In reply to the issues raised, Simon Crawford advised that the outline business case submitted included plans by the commissioners to reduce acute services, with a third of its budget being re-invested in an integrated community and acute services. Members heard that the final business case needed to demonstrate the viability of the merger and that no major service changes were planned on any of the sites. The commissioners were to put together a plan to specify what services each site would provide and an earlier report had included four possible case scenarios which were to be consulted upon. Simon Crawford acknowledged that the changes presented a challenge, however a collaborative approach would be taken to provide more healthcare in the community in order to reduce demand on the already strained resources in hospitals. The strategy would include support provisions for implementing changes which would also be subject to negotiations between relevant partners.
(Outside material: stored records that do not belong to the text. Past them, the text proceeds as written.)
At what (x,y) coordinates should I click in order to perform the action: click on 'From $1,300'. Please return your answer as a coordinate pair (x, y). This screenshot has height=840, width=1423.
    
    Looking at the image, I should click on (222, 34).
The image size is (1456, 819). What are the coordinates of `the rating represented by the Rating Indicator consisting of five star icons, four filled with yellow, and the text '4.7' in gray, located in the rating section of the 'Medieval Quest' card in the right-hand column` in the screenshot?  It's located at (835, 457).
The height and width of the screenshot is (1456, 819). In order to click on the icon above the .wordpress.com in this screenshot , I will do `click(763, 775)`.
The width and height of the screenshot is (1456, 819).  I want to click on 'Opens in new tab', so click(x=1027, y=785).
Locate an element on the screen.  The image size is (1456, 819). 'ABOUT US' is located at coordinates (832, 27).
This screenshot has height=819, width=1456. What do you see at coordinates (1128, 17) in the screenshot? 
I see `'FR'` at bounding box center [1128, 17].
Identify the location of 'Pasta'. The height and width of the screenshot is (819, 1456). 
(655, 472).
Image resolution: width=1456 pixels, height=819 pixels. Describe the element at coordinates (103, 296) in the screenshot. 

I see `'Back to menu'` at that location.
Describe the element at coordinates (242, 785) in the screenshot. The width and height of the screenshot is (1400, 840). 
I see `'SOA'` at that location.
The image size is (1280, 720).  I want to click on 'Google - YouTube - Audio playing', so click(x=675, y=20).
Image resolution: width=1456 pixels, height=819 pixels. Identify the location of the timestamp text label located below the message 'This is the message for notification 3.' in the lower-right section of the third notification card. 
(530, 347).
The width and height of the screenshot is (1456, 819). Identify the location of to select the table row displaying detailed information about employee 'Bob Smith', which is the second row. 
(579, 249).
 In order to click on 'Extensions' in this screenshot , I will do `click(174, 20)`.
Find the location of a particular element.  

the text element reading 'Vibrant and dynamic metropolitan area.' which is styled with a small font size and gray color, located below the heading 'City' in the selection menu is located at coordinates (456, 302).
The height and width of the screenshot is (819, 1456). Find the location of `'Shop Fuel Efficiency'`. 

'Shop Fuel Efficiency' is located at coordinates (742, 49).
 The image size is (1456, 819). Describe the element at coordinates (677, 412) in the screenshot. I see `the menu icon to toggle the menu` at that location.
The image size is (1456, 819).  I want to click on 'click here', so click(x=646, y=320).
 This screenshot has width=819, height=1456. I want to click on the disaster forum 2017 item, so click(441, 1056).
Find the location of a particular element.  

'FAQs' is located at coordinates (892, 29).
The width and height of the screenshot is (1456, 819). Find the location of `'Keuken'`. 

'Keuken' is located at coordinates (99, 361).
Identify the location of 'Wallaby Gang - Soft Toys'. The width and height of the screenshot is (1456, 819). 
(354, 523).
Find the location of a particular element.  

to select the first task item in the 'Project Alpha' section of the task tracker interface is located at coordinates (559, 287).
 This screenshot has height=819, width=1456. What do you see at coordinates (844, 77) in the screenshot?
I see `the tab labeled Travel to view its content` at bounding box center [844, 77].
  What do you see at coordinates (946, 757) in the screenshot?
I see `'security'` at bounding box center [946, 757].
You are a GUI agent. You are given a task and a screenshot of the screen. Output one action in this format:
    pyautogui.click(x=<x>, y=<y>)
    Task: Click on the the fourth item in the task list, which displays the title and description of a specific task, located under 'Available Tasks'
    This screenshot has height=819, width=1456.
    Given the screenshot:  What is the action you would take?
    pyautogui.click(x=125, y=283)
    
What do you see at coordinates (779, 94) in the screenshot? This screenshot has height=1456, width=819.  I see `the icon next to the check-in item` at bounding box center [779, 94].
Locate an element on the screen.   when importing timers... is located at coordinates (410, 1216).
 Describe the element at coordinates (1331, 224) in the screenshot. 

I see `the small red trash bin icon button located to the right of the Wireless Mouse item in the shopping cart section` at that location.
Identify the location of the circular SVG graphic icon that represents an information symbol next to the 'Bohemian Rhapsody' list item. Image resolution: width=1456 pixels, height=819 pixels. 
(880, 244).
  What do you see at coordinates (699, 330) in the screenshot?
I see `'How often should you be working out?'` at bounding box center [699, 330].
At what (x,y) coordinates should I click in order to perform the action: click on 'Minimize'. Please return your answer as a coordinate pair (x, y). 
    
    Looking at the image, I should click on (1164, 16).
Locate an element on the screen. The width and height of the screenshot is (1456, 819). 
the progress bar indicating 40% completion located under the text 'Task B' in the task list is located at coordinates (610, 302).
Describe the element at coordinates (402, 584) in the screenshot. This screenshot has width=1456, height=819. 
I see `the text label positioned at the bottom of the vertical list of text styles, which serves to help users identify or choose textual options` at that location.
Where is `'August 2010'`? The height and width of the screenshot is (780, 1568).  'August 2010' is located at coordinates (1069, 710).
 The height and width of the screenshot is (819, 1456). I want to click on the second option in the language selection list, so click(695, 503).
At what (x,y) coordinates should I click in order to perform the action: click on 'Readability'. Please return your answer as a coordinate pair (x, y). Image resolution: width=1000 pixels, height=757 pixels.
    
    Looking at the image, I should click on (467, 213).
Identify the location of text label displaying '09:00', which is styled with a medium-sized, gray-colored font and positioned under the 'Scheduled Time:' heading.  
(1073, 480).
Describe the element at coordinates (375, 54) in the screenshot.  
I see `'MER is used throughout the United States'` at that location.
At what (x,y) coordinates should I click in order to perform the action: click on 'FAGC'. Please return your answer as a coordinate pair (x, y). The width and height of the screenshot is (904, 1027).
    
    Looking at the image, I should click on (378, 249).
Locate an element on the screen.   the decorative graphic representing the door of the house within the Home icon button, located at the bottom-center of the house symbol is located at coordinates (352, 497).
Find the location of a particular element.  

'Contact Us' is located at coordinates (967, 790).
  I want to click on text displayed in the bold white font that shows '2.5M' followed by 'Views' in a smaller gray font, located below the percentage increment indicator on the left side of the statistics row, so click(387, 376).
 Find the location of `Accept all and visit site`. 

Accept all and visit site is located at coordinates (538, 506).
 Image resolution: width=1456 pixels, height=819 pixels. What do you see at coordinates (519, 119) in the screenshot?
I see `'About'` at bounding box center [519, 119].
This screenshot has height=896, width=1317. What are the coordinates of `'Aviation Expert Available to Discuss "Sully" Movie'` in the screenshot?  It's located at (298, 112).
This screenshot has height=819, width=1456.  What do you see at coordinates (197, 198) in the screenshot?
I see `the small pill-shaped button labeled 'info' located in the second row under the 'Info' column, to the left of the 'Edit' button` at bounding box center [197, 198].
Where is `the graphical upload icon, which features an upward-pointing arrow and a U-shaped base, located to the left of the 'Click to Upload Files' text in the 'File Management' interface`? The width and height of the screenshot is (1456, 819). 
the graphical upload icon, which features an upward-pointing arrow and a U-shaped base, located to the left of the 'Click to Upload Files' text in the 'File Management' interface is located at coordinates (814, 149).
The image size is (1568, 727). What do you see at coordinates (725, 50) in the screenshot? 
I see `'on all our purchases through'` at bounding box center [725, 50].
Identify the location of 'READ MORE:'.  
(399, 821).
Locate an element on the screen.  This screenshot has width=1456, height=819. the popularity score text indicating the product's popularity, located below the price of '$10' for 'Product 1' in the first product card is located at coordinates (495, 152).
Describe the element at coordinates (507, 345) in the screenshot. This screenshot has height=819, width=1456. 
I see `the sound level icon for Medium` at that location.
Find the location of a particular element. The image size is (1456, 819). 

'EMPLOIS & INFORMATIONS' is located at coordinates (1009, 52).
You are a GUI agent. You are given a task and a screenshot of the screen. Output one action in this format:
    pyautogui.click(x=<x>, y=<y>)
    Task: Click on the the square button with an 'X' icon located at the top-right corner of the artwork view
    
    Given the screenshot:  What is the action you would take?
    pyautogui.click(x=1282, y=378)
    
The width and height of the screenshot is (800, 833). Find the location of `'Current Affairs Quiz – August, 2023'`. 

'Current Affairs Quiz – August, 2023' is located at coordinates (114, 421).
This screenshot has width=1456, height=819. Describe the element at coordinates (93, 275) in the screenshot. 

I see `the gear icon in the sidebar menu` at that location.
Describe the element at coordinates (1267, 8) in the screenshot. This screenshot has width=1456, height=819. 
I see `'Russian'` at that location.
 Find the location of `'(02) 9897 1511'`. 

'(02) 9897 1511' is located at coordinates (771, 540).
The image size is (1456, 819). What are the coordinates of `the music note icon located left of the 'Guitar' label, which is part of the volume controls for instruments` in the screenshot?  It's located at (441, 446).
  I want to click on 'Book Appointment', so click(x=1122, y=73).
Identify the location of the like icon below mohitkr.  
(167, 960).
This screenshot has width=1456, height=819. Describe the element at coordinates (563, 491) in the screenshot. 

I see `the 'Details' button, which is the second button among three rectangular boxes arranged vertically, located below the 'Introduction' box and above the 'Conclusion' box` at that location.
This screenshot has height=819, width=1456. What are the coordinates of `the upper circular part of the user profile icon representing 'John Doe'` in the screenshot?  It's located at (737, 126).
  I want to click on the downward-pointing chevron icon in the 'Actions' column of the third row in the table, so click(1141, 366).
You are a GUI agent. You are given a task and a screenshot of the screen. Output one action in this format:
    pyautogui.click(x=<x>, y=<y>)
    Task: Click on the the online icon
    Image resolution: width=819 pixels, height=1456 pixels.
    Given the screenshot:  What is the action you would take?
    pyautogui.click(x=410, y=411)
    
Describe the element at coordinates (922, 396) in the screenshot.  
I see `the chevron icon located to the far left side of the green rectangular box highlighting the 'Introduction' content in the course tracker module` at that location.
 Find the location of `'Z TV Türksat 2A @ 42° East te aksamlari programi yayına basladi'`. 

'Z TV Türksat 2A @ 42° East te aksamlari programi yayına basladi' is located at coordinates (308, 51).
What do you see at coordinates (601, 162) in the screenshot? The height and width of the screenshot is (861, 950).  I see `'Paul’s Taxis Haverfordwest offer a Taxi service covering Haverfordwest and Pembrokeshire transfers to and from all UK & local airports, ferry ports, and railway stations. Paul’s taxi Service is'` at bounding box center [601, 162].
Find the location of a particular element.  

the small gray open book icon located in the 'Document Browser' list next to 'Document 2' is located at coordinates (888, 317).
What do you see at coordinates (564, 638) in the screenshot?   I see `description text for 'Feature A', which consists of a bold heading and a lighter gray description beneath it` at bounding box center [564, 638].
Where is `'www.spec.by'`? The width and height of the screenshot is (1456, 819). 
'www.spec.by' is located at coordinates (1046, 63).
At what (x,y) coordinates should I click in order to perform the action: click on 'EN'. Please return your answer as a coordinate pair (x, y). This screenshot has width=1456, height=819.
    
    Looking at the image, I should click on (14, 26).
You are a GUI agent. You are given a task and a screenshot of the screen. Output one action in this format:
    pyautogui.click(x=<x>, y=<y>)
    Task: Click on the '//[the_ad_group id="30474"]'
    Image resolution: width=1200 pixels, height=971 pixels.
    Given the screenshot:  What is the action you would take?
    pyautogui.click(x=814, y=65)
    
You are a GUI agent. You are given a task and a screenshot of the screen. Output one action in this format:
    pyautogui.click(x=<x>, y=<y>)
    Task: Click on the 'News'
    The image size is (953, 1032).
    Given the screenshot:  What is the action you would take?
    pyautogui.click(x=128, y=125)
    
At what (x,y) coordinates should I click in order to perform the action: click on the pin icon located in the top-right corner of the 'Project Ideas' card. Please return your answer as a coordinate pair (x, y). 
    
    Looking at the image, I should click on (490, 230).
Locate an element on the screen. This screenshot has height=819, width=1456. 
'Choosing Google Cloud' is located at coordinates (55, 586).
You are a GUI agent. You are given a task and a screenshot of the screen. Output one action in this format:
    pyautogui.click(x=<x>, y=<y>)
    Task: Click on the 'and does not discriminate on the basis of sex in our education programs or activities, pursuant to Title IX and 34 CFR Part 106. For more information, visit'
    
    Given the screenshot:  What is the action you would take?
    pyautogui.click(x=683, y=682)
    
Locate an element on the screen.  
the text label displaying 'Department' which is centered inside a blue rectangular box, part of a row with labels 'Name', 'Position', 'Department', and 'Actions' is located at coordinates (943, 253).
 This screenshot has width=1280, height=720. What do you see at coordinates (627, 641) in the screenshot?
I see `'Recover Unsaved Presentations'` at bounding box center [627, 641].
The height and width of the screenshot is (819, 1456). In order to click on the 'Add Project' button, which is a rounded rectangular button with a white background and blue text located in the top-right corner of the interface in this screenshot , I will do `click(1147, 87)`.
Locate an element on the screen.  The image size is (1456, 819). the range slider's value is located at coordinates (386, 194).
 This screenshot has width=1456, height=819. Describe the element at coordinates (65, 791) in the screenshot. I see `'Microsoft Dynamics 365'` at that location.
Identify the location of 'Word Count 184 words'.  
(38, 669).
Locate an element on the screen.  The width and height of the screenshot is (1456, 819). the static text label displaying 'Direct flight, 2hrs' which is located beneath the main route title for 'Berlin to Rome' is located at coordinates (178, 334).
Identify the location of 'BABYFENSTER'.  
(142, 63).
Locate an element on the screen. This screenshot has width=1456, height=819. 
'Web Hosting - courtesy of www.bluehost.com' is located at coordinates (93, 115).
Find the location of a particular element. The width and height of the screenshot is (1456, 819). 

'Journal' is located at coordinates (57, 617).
Simon Crawford acknowledged that there was some opposition within NHS generally to commissioning groups and changes, however the merger between the two trusts had been proposed prior to the health reforms as there was clinical and empirical evidence in support of this move.
David Cheesman (North West London NHS Hospitals Trust) added that Northwick Park Hospital was a particularly busy one, whilst Central Middlesex Hospital was a private finance initiative and liable for rent payments for the next 30 years and so would remain open for at least this period. He felt that the merger would make both trusts stronger in light of the commissioning changes to come.
Rob Larkman (Chief Executive, NHS Brent and Harrow) confirmed that any service changes would be subject to consultation. He explained that the overall direction included developing out of hospital services and stated that the scale of the changes both locally and nationally was a challenge for all.
Dr Mark Spencer (Medical Director) stated that the merger would ensure that funds were not lost in respect of the changes from acute to community provision and the trusts would be in a stronger shape together. He also felt that GPs overall were in favour of the merger, although some understandably had individual concerns regarding their jobs, although it was acknowledged that it would lead to service improvements.
Ethie Kong (GP) added that every effort would be made to ensure that the changes made were in the interest of Brent residents.
The Chair requested that monthly updates to Members on the merger continue and she confirmed that this would remain a standing item on the committee’s agenda.